Dialogar saca la piedrita
Las palabras son una confusa representación de las cosas, y los actos mismos suelen ser de significados ambiguos. Un beso para celebrar la madrugada no es lo mismo que el de Judas y sin embargo la misma palabra sintetiza las dos acciones. Por eso y mucho más Voltaire escribió que “el lenguaje es con frecuencia un instrumento para encubrir el pensamiento”. Y eso ocurre cuando el lenguaje se cosifica, pierde sus atributos esenciales y palabras como diálogo se hacen pesadas piedras de prejuicios, dogmas, necedades, para romperle la cara a otros. No hablar por definición con el adversario es prepolítica en estado puro, patología revolucionaria que contagia demasiada gente que asocia diálogo con componenda y traición. Ha sido necesario decir púdicamente “diálogo y también calle y también revocatorio” (y lo que sea) para eclipsar ese pecado con elementos bautismales que lo purifiquen, el agua y la sal bíblicos.
“En las guerras los jóvenes mueren y los viejos discuten”, dijo Aquiles encolerizado a Agamenón.
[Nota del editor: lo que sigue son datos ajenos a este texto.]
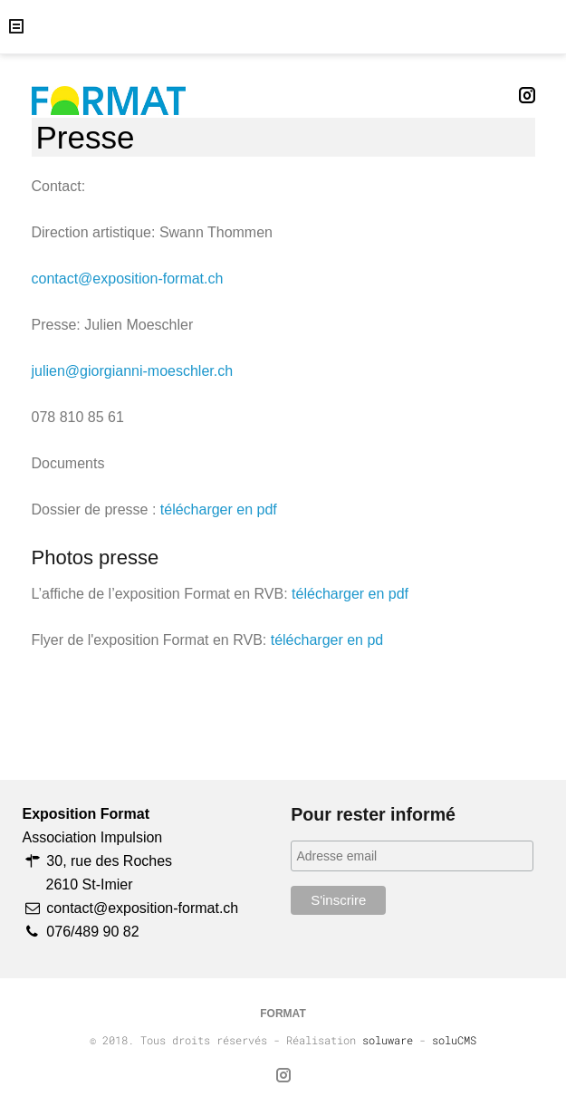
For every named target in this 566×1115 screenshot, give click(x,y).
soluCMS (454, 1040)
Hay que hablar para evitarlas. Kennedy y Jruschev, por fortuna no tan viriles como algunos tuiteros locales, se cuidaron de no perder jamás el contacto durante los doce días de la Crisis de los Cohetes en 1962, aunque en las dos potencias había desquiciados que querían la guerra nuclear. Al final, por ventura, se transaron en dramáticas conversaciones: cambiar los cohetes de Cuba por los de Turquía y compromiso de no intervención. Fidel Castro quería entonces hacer saltar el mundo en pedazos para que naciera la nueva sociedad, como Mao cuando ofreció la vida de trescientos millones de chinos para derrotar al imperialismo. Tienen discípulos igualmente machos por aquí.